A critical security vulnerability in the McDelivery system operated by McDonald’s India (West & South) left the personal data of countless customers and delivery drivers exposed. Discovered by security researcher Eaton Zveare of Traceable AI, the flaws originated from improper API authentication, allowing unauthorized access to sensitive accounts and real-time tracking systems.
API Vulnerabilities and Order Hijacking
The security gaps, which affected both the McDelivery mobile application and the official website, stemmed from an API that failed to verify user authorization. This oversight granted attackers the ability to:
- Access, hijack, or redirect active customer orders.
- Track delivery drivers in real-time.
- Place unauthorized orders for as little as $0.01.
- Retrieve customer invoices and manipulate feedback submissions.
Exposure of Personal and Professional Data
The breach of security protocols compromised a significant volume of private information. For customers, this included full names, email addresses, and phone numbers. For delivery personnel, the vulnerabilities exposed vehicle license plate numbers, profile imagery, and precise GPS location data during active shifts. According to Zveare, the flaws potentially provided access to hundreds of millions of past and present orders.
Timeline of Discovery and Patching
Zveare identified these vulnerabilities and disclosed them to the restaurant chain in July.
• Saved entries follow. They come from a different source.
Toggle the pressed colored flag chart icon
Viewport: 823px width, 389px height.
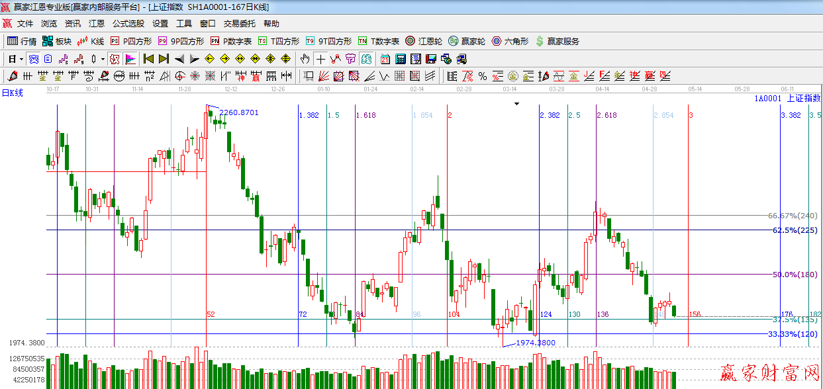tap(130, 59)
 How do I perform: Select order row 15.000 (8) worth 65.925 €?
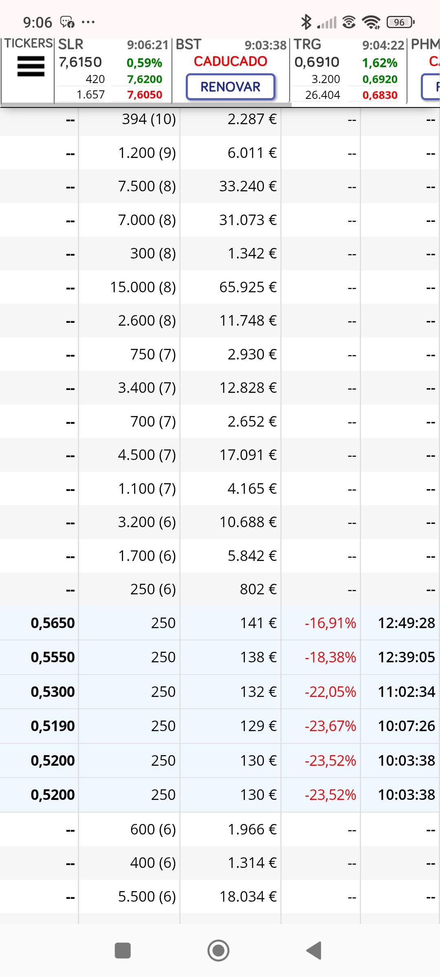tap(220, 287)
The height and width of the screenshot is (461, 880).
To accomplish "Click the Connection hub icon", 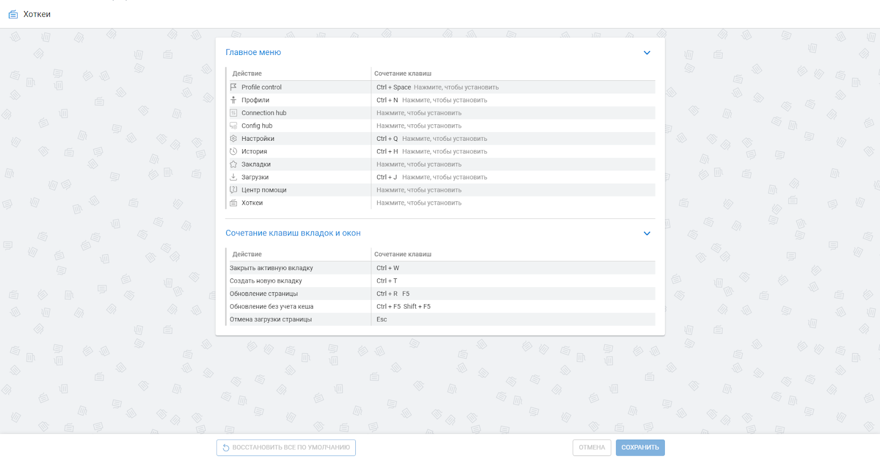I will click(233, 113).
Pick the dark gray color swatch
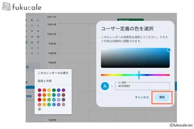 [x=63, y=100]
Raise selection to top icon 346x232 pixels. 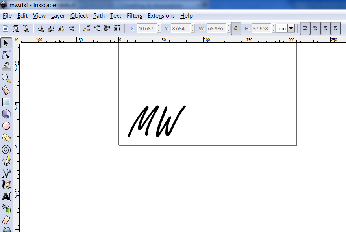(x=117, y=28)
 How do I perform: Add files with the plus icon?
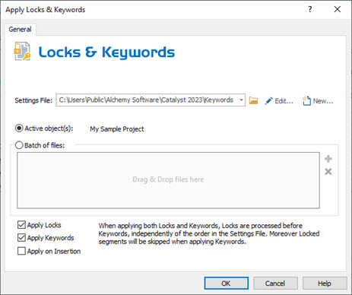click(x=328, y=159)
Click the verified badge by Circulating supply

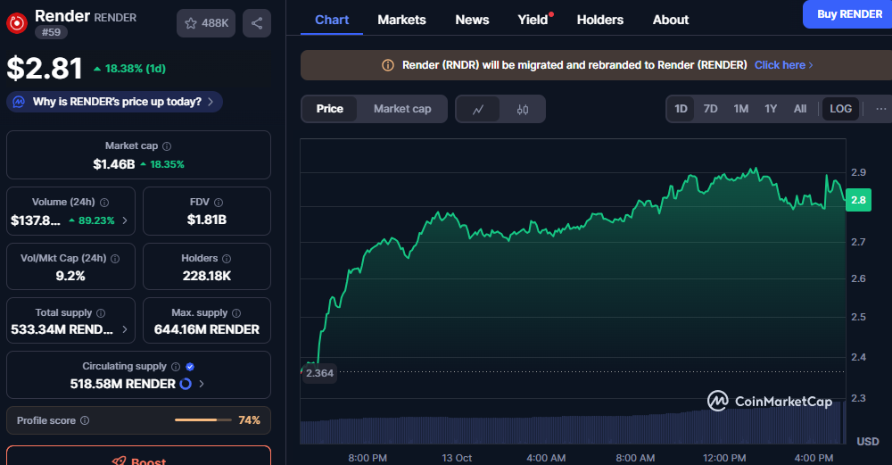pos(190,366)
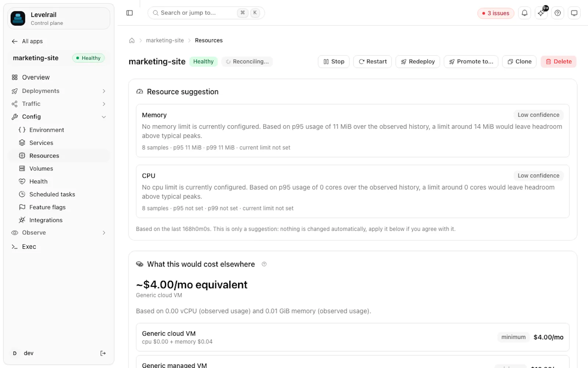Viewport: 588px width, 368px height.
Task: Open the 3 issues indicator
Action: [x=496, y=13]
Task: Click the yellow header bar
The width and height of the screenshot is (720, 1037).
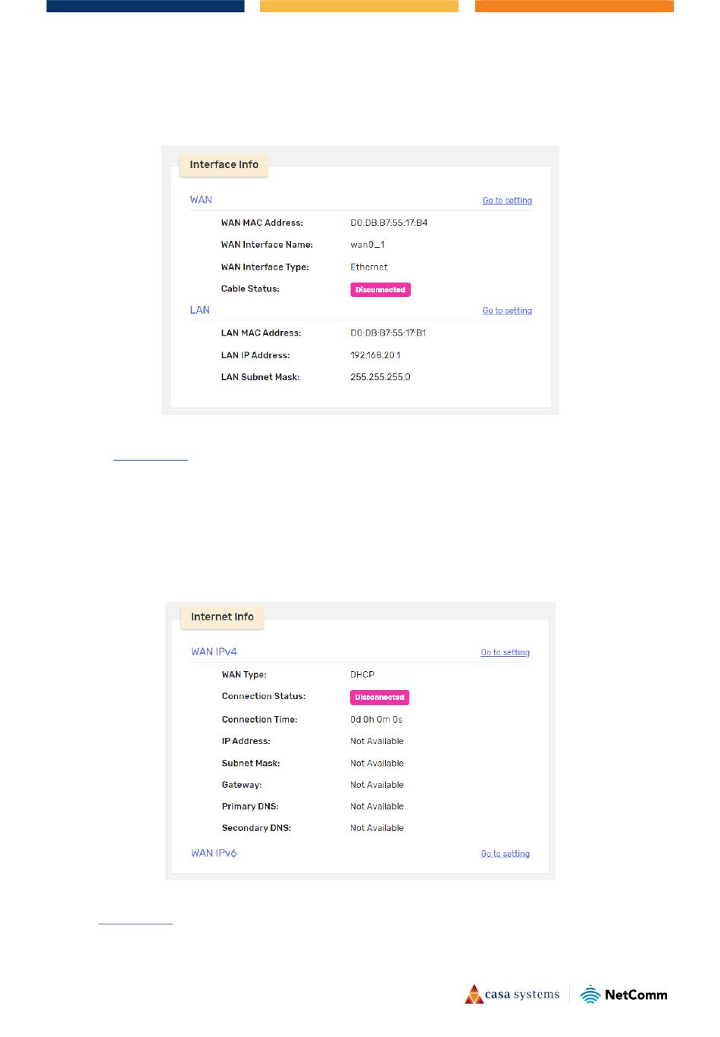Action: point(359,6)
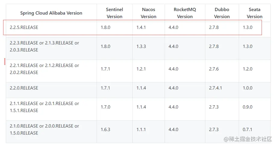Click the 2.2.5.RELEASE version cell
Screen dimensions: 277x147
(24, 27)
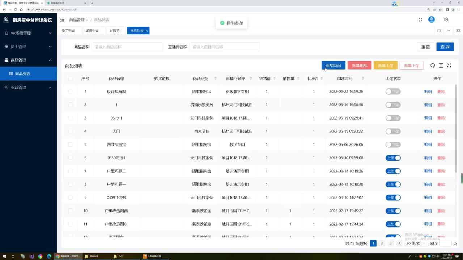Close the 商品列表 tab
463x260 pixels.
[x=146, y=31]
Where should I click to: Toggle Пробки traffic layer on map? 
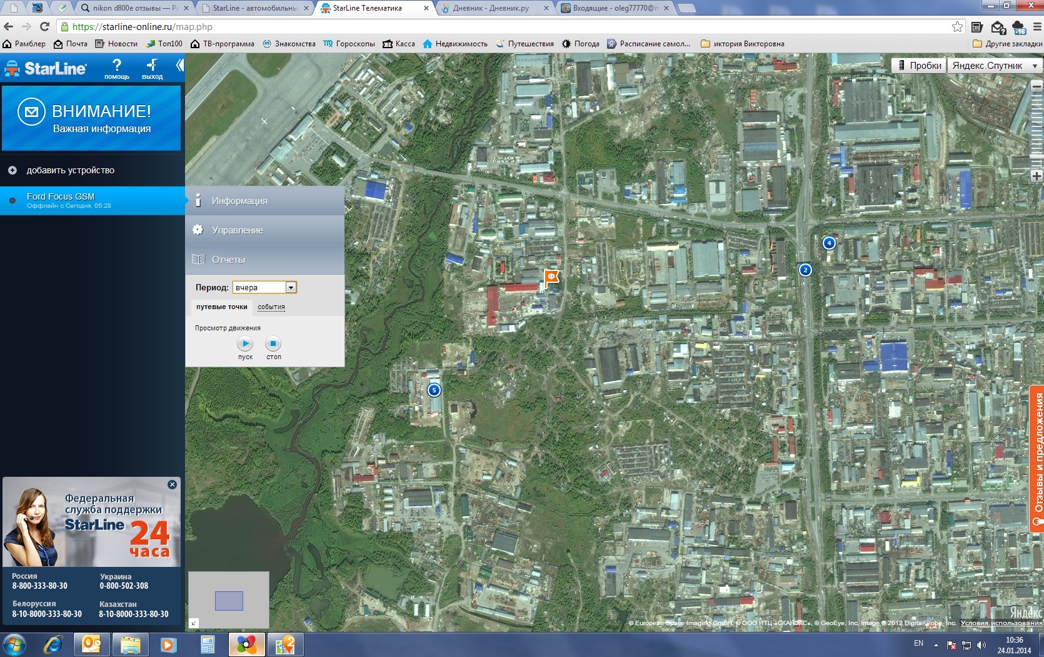coord(919,66)
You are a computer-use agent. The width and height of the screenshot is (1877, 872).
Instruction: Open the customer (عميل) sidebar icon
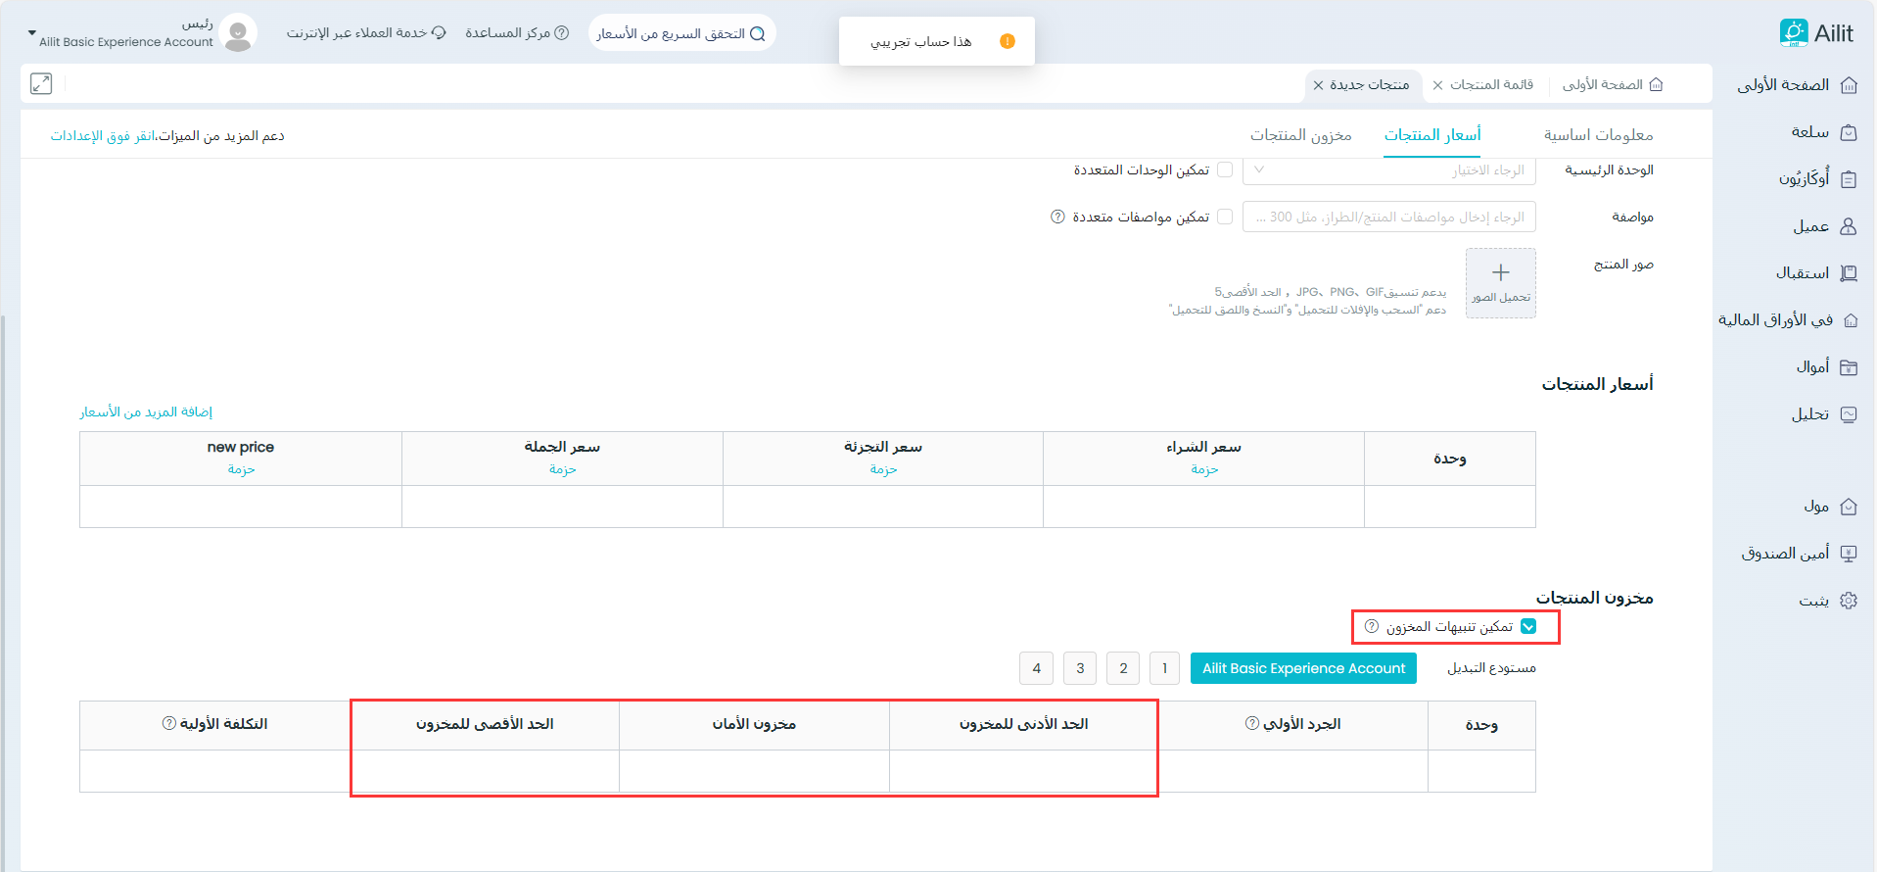[x=1849, y=226]
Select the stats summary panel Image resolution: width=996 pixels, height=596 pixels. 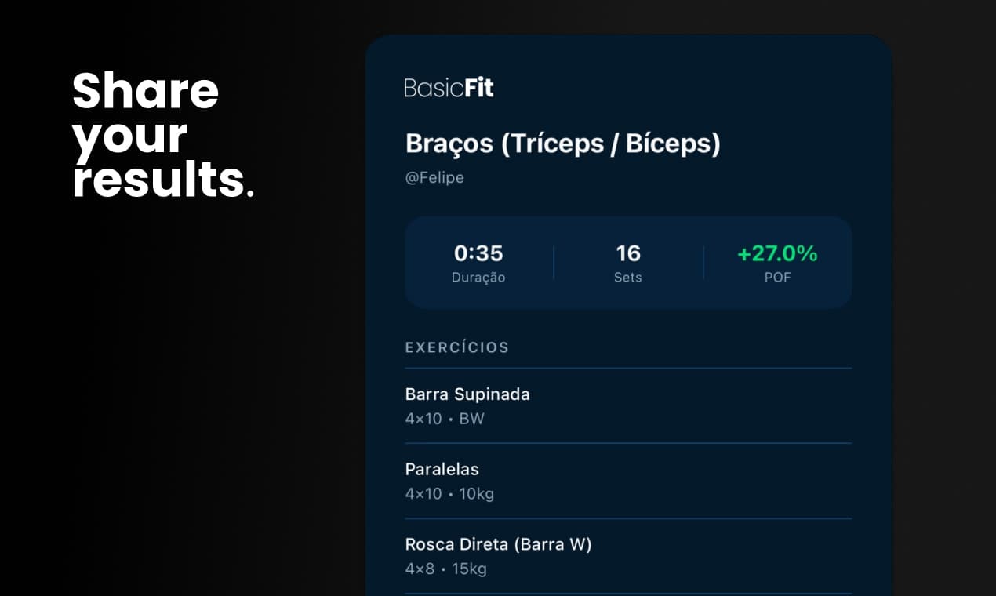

Following the notification, the company implemented fixes in late September. The researcher detailed the technical specifics of these vulnerabilities in a technical blog post published after the patches were confirmed.
Corporate Response and Historical Context
McDonald’s India (West & South) maintains that no actual data breach occurred. Sulakshna Mukherjee, a spokesperson for the company, stated that a “thorough verification of systems and logs” suggested the data remained secure. The company emphasized its commitment to ongoing security audits and system enhancements to protect its digital infrastructure.
This incident marks another security challenge for the franchise in India. In 2017, the same entity faced a significant data leak involving the personal information of approximately 2.2 million customers, highlighting a recurring struggle with digital privacy and system integrity.